Mesnil Joëlle

Dans la terre - Joëlle Mesnil
 

J’avais beau creuser la terre avec mes mains, je n’ai rien trouvé.
J’ai regardé la prairie autour de moi. Il n’y avait pas de doute.
C’était là.
Sauf qu’il n’y avait rien.
Je n’arrivais pas à y croire.
Je les avais enfouies au pied d’un buisson à deux mètres d’un pommier deux ou trois semaines avant la visite et je ne les retrouvais plus.
Ce n’était pas possible.
Les trois pommes avaient disparu.

J’étais hébétée.
Dès son arrivée, je l’avais tiré par la manche sans rien dire et il m’avait suivie jusque là. J’étais sûre de mon effet. Il ne savait pas ce qui allait se passer et quand je me suis accroupie, j’ai imaginé sa tête quand je me relèverais pour les lui offrir. J’avais bien préparé mon exhumation. J’avais un secret et il serait le seul à le partager. Plus encore : ce secret, ce n’était que pour le lui révéler que je l’avais inventé .
Là-bas, je n’avais rien à moi et soudain l’idée m’était venue : la terre !
La terre était à tout le monde et moi, j’y enfouirais un trésor que je pourrais déterrer au moment voulu.
Ce n’était pas seulement des pommes. C’était vraiment quelque chose d’extraordinaire dont il  saurait sûrement apprécier la valeur. Quelque chose qui n’avait pas de nom.
Forcément, il n’avait jamais vu ça. Les pommes, oui bien sûr, il connaissait, puisque comme moi, il était né en Normandie et qu’il y avait passé toute son enfance et une bonne partie de sa vie d’adulte. Mais pas des pommes attachées par un fil de laine rouge.
C’était un de mes jeux préférés : j’attachais à la queue d’une pomme un fil d’une vingtaine de centimètres de long et je faisais tourner ma pomme frénétiquement jusqu’à décrire dans l’air un grand cercle rouge.
Celles que j’allais déterrer, je les ferais tourner devant lui les unes après les autres et il ne saurait même pas quoi dire parce que ce qu’il verrait alors dépasserait tout ce qu’il avait pu imaginer sa vie entière.

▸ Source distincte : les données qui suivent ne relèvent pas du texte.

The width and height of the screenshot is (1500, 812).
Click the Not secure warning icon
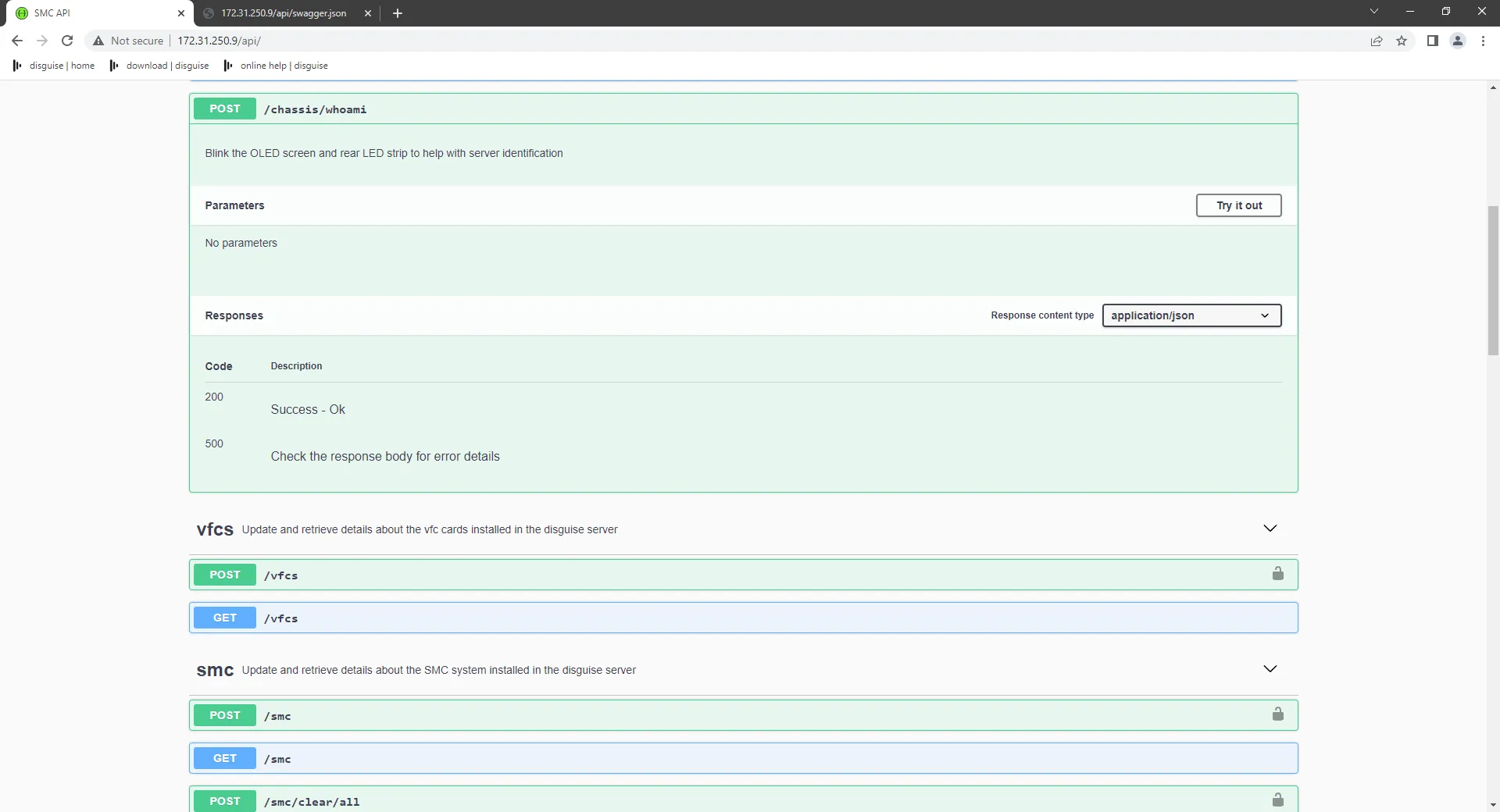click(98, 41)
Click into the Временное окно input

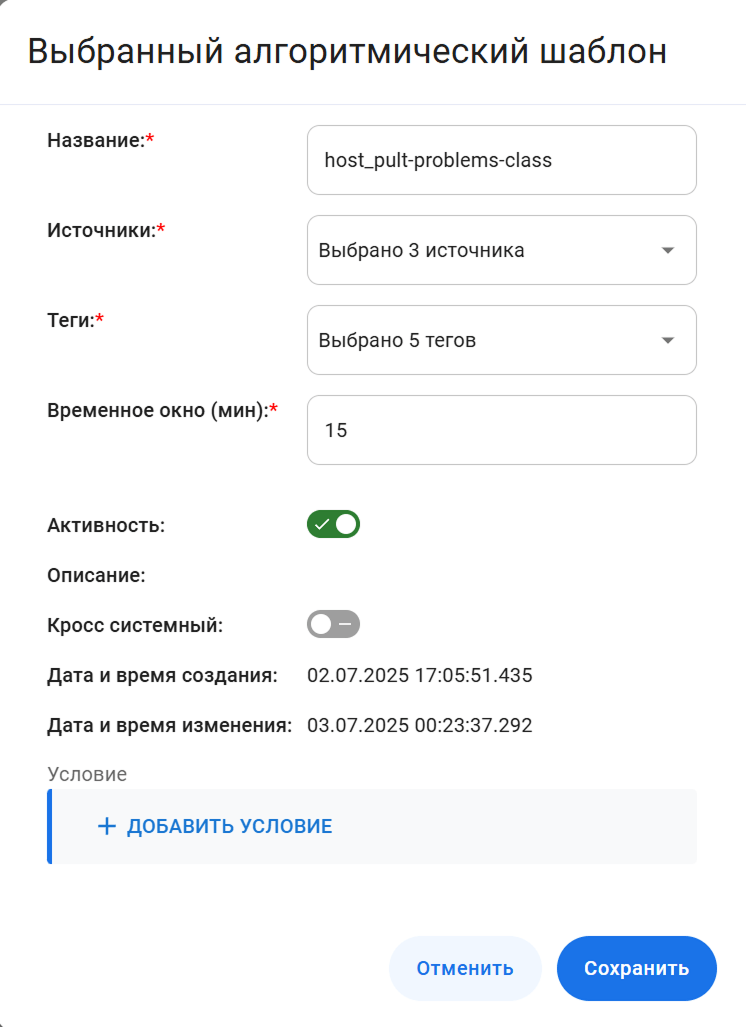coord(501,430)
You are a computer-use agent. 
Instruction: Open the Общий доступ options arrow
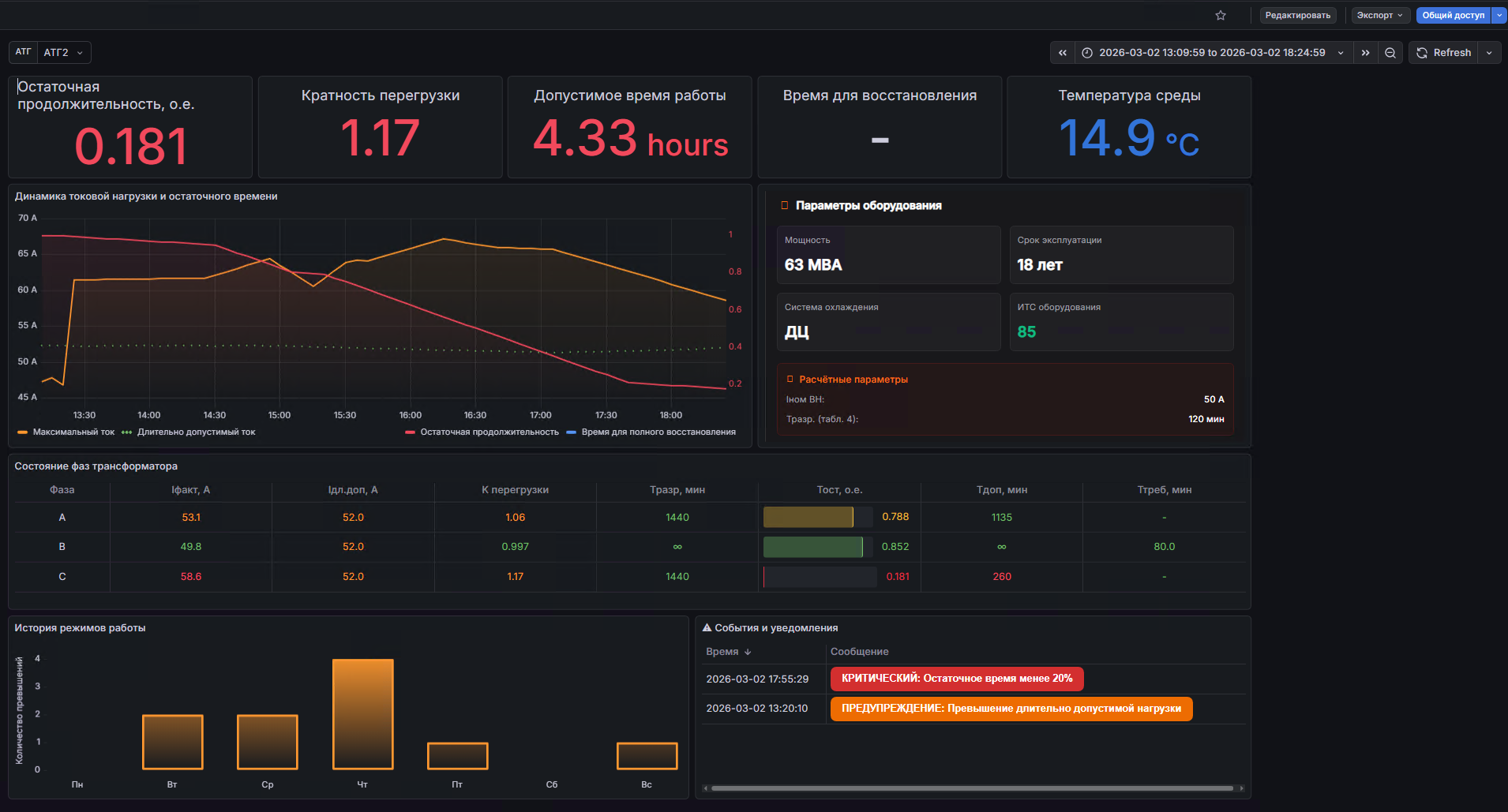[x=1499, y=15]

Mon père attendait debout et soudain la prairie est morte.
Il n’y avait plus qu’une image parfaitement plate. L’herbe s’était figée. Les arbres étaient plus immobiles qu’ils n’auraient dû l’être. Le vent était tombé. Les oiseaux avaient cessé de chanter. On entendit un silence d’avant l’orage.
Ma déception fit tomber mes bras. Je regardais tout autour de moi, sans savoir où m’arrêter.
Je ne pouvais pas accepter.
Je fis l’hypothèse d’une erreur. J’avais dû me tromper de buisson. Je cherchai un autre endroit à creuser mais je ne trouvai aucun indice. La terre n’avait jamais été remuée, ce ne pouvait pas être là. Et mon hypothèse était juste rationnelle. Je n’y croyais pas moi-même.
Mon inquiétude ne fit que croître.
Et là où j’avais creusé en premier ? La terre n’ était-elle pas aussi intacte, aussi fermée depuis toujours qu’ici ?
Je n’avais tout de même pas inventé !
Je voulais lui prouver que ces pommes avaient existé. Que je les avais enterrées pour lui.
Je ne trouvais rien de convaincant.
Je sentis pas loin une folie.
Je ne pouvais plus bouger mais je me mis intérieurement dans tous mes états.
Où étaient-elles passées ?
Elles étaient forcément quelque part.
Elles occupaient nécessairement  une place dans le monde. Des pommes ne disparaissent pas comme ça quand on les enterre. Si un animal les avait mangées, il serait resté quelque chose de son passage. Un désordre dans la terre. Un peu de fouillis. Quelque chose de visible. Un bout de laine rouge.
Je voulu croire au miracle et je me remis à creuser n’importe où et n’importe comment avec l’acharnement d’une bête. Je m’abîmais les doigts.
Il crû m’apaiser en m’assurant que cela n’avait aucune importance.
Et cela eut pour effet de décupler ma rage à vouloir le convaincre.
Non seulement ces pommes, je les avais réellement enterrées mais un tel geste était à coup sûr le plus juste et le plus lourd de sens qu’il avait été donné à mes six ans d’existence d’accomplir.

J’ai oublié comment se termina cette journée de visite.
Je sais seulement que cette année là, plusieurs évènements eurent lieux qui me confrontèrent d’une façon ou d’une autre à une incompréhensible disparition.